だが、ムーランは震えていた……山賊の集団や、オーガーを相手にしても怯まなかったムーランが、明らかに怯えているのだ。
グレイは心を決めた。ムーランは使い物にならない……自分一人で、こいつらを皆殺しにする。
その時、バトルアックスを担いだ大柄な男が進み出る。薄ら笑いを浮かべながら、口を開いた。
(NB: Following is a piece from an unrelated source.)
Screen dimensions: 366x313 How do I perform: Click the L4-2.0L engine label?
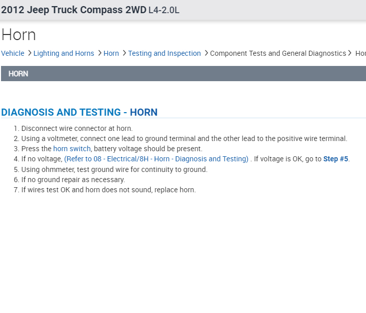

「ああ、何言ってんだよ……てめえらに何が出来るんだ――」
言い終えることは出来なかった。グレイの抜く手も見せず投げたナイフが、男の胸に突き刺さっていた。 同時に、グレイはルーファスに向かう。間合いを詰め、細身の刀剣で斬りかかる――
だが、ルーファスの反応も早い。すかさず長剣を抜き、グレイの一撃を受け止める。そして長剣を一振りした。
鋭い一撃が、グレイを襲う――
しかし、グレイは地面を転がり、どうにか避けた。かつては騎士だった……その経歴は伊達ではないらしい。他の連中よりは、確実に腕がたつ。
その時、ムーランの悲鳴が聞こえてきた……。
ムーランは、男の一人に押し倒されていた。恐怖に歪む顔……だが、抵抗することすら出来ない。
「あん時みたいに、ひいひい言わしてやるよ」
言いながら、男はゲスな笑みを浮かべる。傍らには、もう一人が立っていた。どうやら、ルーファスに加勢する気はないらしい。その腕前に、全幅の信頼を置いているようだ。
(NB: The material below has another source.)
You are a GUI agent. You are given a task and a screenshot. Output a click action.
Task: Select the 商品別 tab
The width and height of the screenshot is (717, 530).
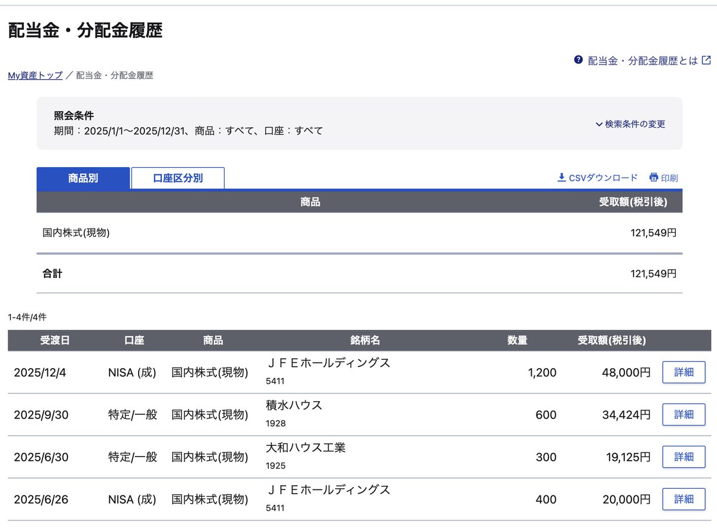[x=82, y=178]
そんな状況にもかかわらず、ムーランは震えるばかりだった。完全に、体全体がすくんでしまっているのだ。かつて受けた敗北、そして暴力による支配の記憶が心と体を蝕んでいる……抵抗はもちろん、逃げることも出来ない。
しかし――
男の背中に飛び乗った者がいた……ココナだ。ココナは凄まじい勢いで、男の顔面をかきむしる。
「何しやがる! このクソガキが!」
男はわめき、ココナを掴んだ。そして壁めがけて投げつける。
しかし、ココナは空中で壁を蹴る。そして見事に着地した。
「ふしゃああああ!」
男を睨み、威嚇の雄叫びを上げるココナ……。
「このガキ……ぶっ殺してやる」
男は短剣を抜き、立ち上がった。だが、ココナは怯まない。唸り声を上げ威嚇する。その瞳には闘志があった。ムーランを助けたいという想いが、自分よりも巨大な相手と戦うための闘志と化し、ココナの小さな体を突き動かしていたのだ……。
その姿を見た瞬間、ムーランの中で何かが弾け飛んだ。
「ココナに……ココナに手を出すな!」
怒りの形相で叫び、そして立ち上がる。先ほどまでの怯えきった様子が嘘のようだ。彼女は奇妙な構えをしたかと思うと、呪文を唱えながら男に触れる――
次の瞬間、ムーランの手から炎が吹き上がった。炎は激しく燃え上がり、男の上半身を焼く。
今度は男が悲鳴を上げる番だった……ムーランの手の炎は、現れた時と同じく唐突に消える。だが、男の顔面に火傷を負わせるには充分だった。髪は焦げ、目は潰れてしまっている……だが、ムーランは容赦しない。悲鳴を上げている男を蹴り倒す。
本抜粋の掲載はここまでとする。